If Obama wins the presidential election, there will be more gridlock by Republicans who have announced that their highest priority is to get rid of him, even over solving problems for the nation.  (See Robert Draper book.)

It makes me wonder if it would be better for the nation if Romney won. I won't vote for him because I refuse to reward obstructionism. However, I still wonder if a more centrist Romney (if he could swing back from his stated "extreme conservatism") could get more done because he could corral the conservative dogmatic true believers. 

I look at Nixon's China initiative. A Democrat could not have done that because the Republicans had blocked all such efforts as "being soft on communism." Nixon was also able to get the Environmental Protection Act passed to create the agency that now rabid neo-conservatives want to destroy and blame Democrats for. Reagan of course was able to "quit and run" in Lebanon (something no Democrat could have done for fear of being seen as weak). Reagan was also able to raise taxes, as was GHW Bush, and so make possible the surpluses under Clinton. LBJ was able to overpower the conservative southern Democrats to get the Civil Rights Bill passed as well as the War on Poverty. I very much doubt if conservative southern democrats would have let Kennedy do that. And as LBJ predicted, it led to the demise of the Democratic Party in the South. 

And yet GW Bush, one of the beneficiaries of the Republican takeover of the conservative South, led the country to its worse recession since the great depression, to two wars, and to a huge deficit mainly by pushing the "ownership society" and deregulation of the financial institutions (started under Clinton); and, instead of raising revenues to pay for the wars and other pet projects, he pushed through huge tax decreases for the wealthy. So instead of using his conservative credentials to seek some balance, as did Nixon, Reagan, and his father before him, he allowed neo-conservatives free reign to destroy the balance before him.

Once the recession hit, Bush used the government, including the 700 billion TARP bailout funds and the central bank, to spend huge amounts on saving financial institutions and their insurers, but again without at all considering the revenue side of the equation. Obama supported this policy to keep from another great depression, then, once president, did push through some regulatory controls, and some investments in old and new industry, but in general has been able to do little to change fundamental inequitable structures as he had promised and we had hoped. Although he did do what was necessary to keep the US from going into a 1930s level depression.  In this atmosphere, when politicians are more concerned with their outmoded beliefs and principles (especially free-market fundamentalism) than the welfare of the nation, it seems unlikely that much will change and more gridlock will occur. There seems to be no leadership strong enough to forge a majoritarian strategy. I doubt Obama can since that is not a priority of the so-called loyal opposition. It only takes 40% to block Senate action.

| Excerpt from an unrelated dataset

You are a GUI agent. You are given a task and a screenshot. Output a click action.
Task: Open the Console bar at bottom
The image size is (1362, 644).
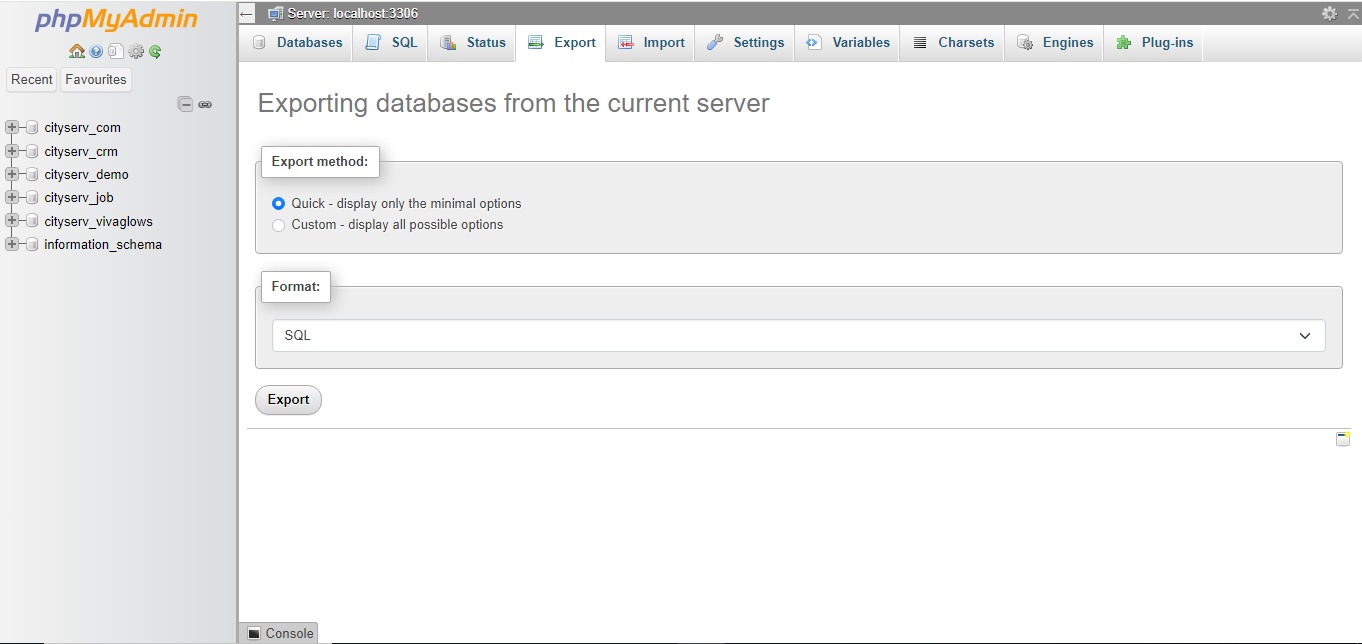coord(279,633)

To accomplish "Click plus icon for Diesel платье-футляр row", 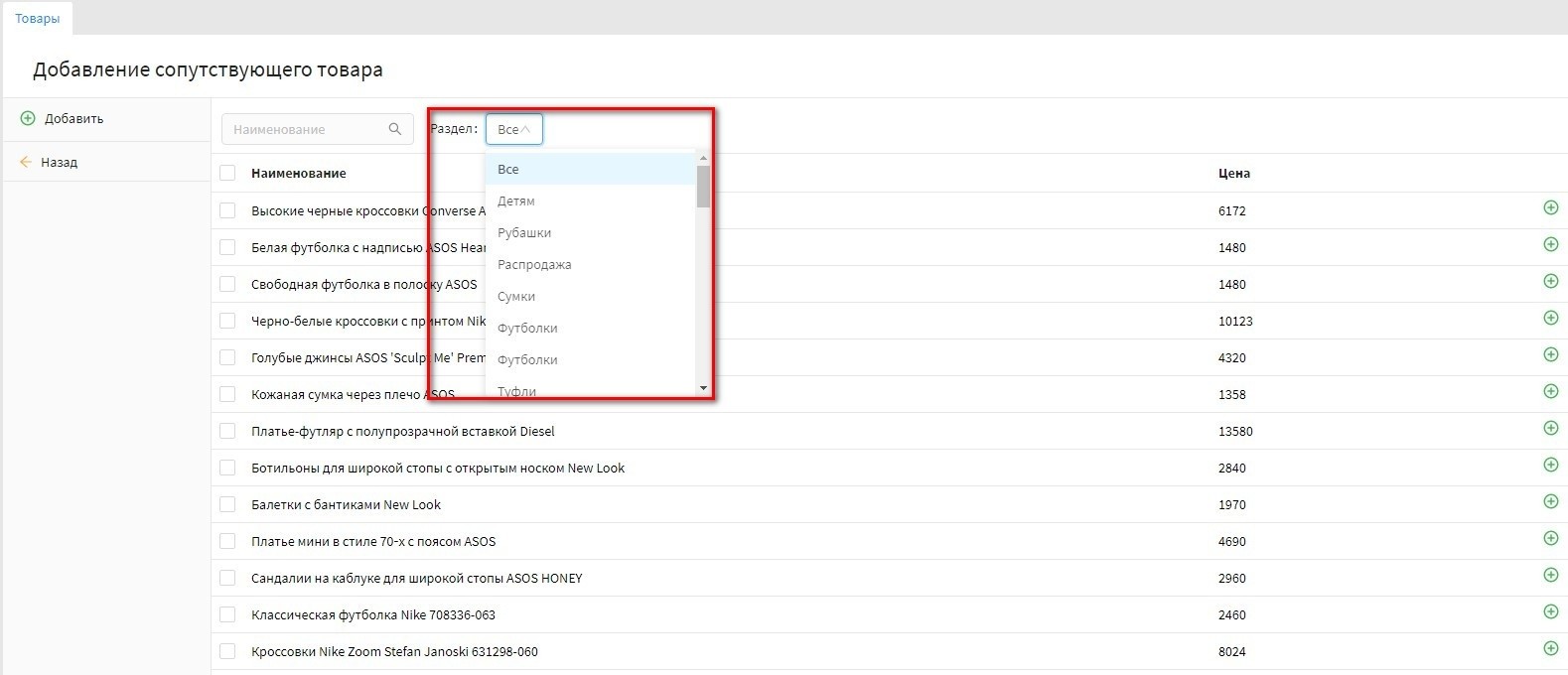I will 1550,429.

But to select Romney at this time I think would be penny-wise and pound-foolish.  It might move to some compromise and cooperation in the short term; but it would keep America on the path that has led to the stark divisions in the US and to American decline.  It is strange that as we departed from our vacation in Belize, our driver to the airport saw it this way; but many Americans, whose message has been framed by radio commentators and TV ads, cannot. Republicans say we are waging "class war." Would that we were and the 99% could see it!